Papers
Topics
Authors
Recent
Gemini 2.5 Flash
Gemini 2.5 Flash
41 tokens/sec
GPT-4o
60 tokens/sec
Gemini 2.5 Pro Pro
44 tokens/sec
o3 Pro
8 tokens/sec
GPT-4.1 Pro
50 tokens/sec
DeepSeek R1 via Azure Pro
28 tokens/sec
2000 character limit reached

An Image is Worth 1/2 Tokens After Layer 2: Plug-and-Play Inference Acceleration for Large Vision-Language Models (2403.06764v3)

Published 11 Mar 2024 in cs.CV, cs.AI, and cs.CL
An Image is Worth 1/2 Tokens After Layer 2: Plug-and-Play Inference Acceleration for Large Vision-Language Models

Abstract: In this study, we identify the inefficient attention phenomena in Large Vision-LLMs (LVLMs), notably within prominent models like LLaVA-1.5, QwenVL-Chat and Video-LLaVA. We find out that the attention computation over visual tokens is of extreme inefficiency in the deep layers of popular LVLMs, suggesting a need for a sparser approach compared to textual data handling. To this end, we introduce FastV, a versatile plug-and-play method designed to optimize computational efficiency by learning adaptive attention patterns in early layers and pruning visual tokens in subsequent ones. Our evaluations demonstrate FastV's ability to dramatically reduce computational costs (e.g., a 45 reduction in FLOPs for LLaVA-1.5-13B) without sacrificing performance in a wide range of image and video understanding tasks. The computational efficiency and performance trade-off of FastV are highly customizable and pareto-efficient. It can compress the FLOPs of a 13B-parameter model to achieve a lower budget than that of a 7B-parameter model, while still maintaining superior performance. We believe FastV has practical values for deployment of LVLMs in edge devices and commercial models. Code is released at https://github.com/pkunlp-icler/FastV.

Plug-and-Play Inference Acceleration for Large Vision-LLMs: Introducing FastV

Efficient Processing of Visual Tokens in Large Vision-LLMs

The paper addresses a vital inefficiency in the handling of visual information by Large Vision-LLMs (LVLMs), with a special focus on renowned models such as LLaVA-1.5, QwenVL-Chat, and Video-LLaVA. Extensive analysis reveals that these models exhibit a markedly inefficient attention pattern towards visual tokens in their deeper layers, with these tokens receiving disproportionately lower attention scores than textual counterparts. This inefficiency signals a need for optimizing how LVLMs process visual data, promoting a shift towards a sparser, more efficient approach.

Introducing FastV: A Plug-and-Play Solution

The proposed FastV represents a ground-breaking solution aimed at enhancing the computational efficiency of LVLMs. By dynamically learning adaptive attention patterns in early layers and then selectively pruning visual tokens in subsequent layers, FastV significantly lowers computational costs. The method boasts a 45\% reduction in Floating Point Operations per Second (FLOPs) for the LLaVA-1.5-13B model, demonstrating its effectiveness without compromising task performance across a broad spectrum of image and video understanding tasks. This balance between computational efficiency and performance makes FastV an invaluable tool, especially for deploying LVLMs in resource-constrained environments like edge devices.

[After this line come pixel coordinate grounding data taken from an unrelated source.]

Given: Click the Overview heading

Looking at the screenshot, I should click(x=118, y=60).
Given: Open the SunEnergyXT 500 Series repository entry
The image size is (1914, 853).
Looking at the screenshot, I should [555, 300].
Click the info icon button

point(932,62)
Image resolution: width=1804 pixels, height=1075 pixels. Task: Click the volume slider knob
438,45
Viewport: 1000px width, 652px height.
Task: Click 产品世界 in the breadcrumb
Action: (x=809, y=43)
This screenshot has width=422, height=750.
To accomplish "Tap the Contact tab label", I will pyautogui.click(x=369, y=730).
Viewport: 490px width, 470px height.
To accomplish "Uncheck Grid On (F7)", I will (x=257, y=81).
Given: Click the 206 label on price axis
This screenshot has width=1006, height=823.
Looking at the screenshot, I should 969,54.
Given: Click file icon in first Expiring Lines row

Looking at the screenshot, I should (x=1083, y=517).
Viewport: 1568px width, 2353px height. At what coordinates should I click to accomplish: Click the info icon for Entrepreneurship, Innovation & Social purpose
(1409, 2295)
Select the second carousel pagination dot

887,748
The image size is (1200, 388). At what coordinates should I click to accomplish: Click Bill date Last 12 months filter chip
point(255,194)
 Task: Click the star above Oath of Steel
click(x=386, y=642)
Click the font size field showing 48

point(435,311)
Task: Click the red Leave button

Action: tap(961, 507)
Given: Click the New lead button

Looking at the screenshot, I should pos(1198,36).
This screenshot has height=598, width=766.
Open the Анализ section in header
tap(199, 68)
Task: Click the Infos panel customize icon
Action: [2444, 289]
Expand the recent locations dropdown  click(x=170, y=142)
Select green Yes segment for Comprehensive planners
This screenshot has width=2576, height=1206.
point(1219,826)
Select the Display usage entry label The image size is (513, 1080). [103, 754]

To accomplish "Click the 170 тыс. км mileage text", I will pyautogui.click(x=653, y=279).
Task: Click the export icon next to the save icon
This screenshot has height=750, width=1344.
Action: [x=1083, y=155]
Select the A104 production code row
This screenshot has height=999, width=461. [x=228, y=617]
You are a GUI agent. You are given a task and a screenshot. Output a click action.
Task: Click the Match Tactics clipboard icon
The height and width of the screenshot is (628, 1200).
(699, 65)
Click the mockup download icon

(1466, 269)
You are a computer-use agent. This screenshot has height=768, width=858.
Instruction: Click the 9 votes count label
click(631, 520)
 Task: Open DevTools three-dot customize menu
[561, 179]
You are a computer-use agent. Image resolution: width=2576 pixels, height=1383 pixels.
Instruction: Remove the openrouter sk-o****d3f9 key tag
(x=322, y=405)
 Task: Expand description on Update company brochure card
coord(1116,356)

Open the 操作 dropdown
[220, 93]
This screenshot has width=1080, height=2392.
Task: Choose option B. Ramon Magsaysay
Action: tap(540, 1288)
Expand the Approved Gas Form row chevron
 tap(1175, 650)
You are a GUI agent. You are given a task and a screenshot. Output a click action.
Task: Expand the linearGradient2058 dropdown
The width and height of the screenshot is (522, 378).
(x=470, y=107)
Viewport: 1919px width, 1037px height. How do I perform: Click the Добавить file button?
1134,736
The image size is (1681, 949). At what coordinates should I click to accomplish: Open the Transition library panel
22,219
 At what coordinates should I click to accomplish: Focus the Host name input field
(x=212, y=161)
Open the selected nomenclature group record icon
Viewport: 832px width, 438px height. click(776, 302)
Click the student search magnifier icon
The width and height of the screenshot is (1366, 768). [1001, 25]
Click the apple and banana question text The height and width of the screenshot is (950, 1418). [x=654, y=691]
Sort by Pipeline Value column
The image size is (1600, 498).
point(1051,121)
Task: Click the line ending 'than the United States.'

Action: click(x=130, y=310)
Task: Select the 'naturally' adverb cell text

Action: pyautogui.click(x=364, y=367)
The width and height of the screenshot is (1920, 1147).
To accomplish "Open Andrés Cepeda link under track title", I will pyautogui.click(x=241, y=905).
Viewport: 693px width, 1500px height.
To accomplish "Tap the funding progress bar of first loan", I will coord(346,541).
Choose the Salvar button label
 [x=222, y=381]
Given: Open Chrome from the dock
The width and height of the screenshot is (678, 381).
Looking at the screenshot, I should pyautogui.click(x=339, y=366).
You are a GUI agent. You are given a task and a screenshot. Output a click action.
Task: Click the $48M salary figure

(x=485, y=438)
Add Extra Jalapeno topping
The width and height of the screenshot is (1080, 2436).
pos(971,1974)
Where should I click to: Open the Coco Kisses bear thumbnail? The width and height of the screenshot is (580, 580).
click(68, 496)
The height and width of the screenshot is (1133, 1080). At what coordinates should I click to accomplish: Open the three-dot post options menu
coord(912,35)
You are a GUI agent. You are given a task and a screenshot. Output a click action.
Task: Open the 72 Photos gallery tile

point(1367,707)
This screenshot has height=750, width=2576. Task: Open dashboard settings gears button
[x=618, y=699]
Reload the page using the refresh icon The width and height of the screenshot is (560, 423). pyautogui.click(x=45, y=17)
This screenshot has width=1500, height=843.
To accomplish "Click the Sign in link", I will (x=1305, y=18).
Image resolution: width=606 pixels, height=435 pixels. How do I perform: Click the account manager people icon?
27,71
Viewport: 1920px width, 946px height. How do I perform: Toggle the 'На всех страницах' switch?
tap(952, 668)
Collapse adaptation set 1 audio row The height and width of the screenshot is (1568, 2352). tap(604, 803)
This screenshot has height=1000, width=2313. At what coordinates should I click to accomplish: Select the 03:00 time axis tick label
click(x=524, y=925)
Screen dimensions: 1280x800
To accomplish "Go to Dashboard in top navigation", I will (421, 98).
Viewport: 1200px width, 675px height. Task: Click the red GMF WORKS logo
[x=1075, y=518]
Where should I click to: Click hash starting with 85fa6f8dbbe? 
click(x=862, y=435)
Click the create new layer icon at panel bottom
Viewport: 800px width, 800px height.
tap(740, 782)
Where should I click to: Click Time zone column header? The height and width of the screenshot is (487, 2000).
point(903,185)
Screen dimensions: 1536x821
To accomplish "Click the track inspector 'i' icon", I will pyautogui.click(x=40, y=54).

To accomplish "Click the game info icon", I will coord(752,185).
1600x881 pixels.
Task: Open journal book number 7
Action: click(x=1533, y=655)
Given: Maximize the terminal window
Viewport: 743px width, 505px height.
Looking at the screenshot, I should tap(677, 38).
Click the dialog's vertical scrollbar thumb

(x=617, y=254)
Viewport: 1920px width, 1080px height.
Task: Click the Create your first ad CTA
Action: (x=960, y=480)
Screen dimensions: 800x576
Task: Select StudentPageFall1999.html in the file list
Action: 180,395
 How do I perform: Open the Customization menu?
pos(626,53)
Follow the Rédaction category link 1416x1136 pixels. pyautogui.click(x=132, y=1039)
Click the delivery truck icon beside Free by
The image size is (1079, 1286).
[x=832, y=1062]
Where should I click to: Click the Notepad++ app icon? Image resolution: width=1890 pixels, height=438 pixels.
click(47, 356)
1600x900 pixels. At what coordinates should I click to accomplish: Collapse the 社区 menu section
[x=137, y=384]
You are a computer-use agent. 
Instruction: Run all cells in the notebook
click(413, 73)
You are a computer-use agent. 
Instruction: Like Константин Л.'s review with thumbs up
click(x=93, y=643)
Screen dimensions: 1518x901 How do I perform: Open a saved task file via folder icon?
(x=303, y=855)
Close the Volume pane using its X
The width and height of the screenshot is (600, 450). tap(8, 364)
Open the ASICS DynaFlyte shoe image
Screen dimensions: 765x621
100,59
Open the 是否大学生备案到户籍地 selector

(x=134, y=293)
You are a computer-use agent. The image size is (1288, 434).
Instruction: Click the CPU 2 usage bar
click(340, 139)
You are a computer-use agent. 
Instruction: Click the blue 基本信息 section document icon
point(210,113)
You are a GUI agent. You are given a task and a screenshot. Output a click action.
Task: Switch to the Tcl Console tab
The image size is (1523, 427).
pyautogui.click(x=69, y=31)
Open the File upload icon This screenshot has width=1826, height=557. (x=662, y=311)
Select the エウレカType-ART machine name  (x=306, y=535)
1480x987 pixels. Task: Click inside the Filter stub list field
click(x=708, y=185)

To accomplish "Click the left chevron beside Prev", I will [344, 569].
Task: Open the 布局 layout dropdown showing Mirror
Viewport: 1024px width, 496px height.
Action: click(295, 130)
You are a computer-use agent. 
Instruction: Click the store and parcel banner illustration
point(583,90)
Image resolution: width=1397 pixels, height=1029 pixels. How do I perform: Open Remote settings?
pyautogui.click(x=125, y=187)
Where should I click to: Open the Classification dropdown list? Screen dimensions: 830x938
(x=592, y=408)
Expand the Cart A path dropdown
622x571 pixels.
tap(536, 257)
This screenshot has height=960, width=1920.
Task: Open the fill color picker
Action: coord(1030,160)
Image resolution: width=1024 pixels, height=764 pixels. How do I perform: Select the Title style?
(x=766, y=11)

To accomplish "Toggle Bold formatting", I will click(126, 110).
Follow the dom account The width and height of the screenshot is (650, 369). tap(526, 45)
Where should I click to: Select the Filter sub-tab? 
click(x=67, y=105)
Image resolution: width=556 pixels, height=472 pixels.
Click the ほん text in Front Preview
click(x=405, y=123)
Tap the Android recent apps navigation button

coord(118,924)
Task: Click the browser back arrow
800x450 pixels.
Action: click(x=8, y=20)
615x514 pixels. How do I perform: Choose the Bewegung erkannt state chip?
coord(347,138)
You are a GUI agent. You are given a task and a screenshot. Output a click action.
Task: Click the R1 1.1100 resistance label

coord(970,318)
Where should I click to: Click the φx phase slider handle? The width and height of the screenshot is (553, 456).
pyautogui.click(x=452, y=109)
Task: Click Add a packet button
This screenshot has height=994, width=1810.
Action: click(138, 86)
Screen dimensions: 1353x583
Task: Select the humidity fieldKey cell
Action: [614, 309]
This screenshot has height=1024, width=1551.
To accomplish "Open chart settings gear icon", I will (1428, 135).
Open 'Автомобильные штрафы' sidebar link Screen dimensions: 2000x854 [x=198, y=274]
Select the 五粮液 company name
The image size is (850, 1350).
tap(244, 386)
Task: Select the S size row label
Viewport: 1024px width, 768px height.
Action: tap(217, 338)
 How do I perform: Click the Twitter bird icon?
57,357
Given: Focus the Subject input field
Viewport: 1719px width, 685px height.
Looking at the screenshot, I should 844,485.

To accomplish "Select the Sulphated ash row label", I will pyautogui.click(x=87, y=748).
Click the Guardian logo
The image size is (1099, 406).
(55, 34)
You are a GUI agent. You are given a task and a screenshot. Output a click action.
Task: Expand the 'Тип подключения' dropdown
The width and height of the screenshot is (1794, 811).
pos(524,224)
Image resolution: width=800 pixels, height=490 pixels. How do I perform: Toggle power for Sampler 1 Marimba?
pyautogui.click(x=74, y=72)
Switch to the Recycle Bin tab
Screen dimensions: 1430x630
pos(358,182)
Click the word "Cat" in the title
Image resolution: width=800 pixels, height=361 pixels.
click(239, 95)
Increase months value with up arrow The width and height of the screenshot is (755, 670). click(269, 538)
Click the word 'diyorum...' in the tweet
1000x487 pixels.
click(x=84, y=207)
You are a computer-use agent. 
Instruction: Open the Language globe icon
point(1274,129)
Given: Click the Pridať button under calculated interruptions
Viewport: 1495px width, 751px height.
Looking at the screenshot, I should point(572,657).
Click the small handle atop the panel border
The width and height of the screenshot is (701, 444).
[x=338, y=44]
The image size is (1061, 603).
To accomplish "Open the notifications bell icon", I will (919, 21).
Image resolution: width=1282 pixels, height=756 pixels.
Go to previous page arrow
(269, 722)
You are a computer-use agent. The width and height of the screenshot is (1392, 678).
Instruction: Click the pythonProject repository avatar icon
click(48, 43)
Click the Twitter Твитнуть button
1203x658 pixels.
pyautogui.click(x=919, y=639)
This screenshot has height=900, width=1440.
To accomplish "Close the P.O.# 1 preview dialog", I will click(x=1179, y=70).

Theoretical and Practical Implications

From a practical standpoint, FastV opens up new avenues for deploying state-of-the-art LVLMs in scenarios where computational resources are limited. The solution’s scalability and flexibility, demonstrated by its capacity to adjust the trade-off between efficiency and performance based on specific needs, present a significant step forward in making advanced vision-language understanding models more accessible.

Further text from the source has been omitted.